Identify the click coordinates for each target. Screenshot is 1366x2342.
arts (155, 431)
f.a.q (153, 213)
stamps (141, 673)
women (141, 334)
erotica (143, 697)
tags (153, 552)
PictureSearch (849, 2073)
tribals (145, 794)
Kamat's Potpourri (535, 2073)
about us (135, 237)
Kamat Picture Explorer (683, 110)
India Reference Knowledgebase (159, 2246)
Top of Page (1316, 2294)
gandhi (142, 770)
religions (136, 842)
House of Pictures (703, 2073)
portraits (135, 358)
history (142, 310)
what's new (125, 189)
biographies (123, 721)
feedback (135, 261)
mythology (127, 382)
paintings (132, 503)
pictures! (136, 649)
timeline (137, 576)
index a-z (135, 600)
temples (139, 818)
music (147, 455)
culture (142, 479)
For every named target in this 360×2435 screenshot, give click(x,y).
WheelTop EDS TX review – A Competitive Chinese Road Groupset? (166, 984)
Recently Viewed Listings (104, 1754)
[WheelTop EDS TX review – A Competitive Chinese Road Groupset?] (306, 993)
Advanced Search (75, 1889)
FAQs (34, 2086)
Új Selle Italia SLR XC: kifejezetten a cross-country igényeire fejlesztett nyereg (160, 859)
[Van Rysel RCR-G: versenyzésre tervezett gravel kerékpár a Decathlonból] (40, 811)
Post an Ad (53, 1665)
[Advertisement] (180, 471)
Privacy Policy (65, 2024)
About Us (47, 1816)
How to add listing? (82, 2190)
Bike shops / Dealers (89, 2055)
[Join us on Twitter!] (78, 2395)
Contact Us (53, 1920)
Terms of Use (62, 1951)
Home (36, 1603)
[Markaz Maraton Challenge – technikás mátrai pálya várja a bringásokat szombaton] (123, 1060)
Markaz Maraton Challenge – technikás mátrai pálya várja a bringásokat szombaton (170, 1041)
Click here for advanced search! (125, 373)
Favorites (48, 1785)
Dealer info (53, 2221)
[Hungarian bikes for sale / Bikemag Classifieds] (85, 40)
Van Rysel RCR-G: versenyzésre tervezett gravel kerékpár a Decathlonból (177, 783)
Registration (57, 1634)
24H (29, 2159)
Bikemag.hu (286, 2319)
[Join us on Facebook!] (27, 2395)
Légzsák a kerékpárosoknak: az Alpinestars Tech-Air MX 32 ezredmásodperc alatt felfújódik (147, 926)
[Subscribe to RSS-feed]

┄┄┄┄┄┄

#### WORK TO COMPLETE
In the material above, find the line containing "PictureSearch (849, 2073)" and the line containing "House of Pictures (703, 2073)", then write out exactly those two lines and every line between them, and nothing more.

#### WRITTEN RESPONSE
PictureSearch (849, 2073)
tribals (145, 794)
Kamat's Potpourri (535, 2073)
about us (135, 237)
Kamat Picture Explorer (683, 110)
India Reference Knowledgebase (159, 2246)
Top of Page (1316, 2294)
gandhi (142, 770)
religions (136, 842)
House of Pictures (703, 2073)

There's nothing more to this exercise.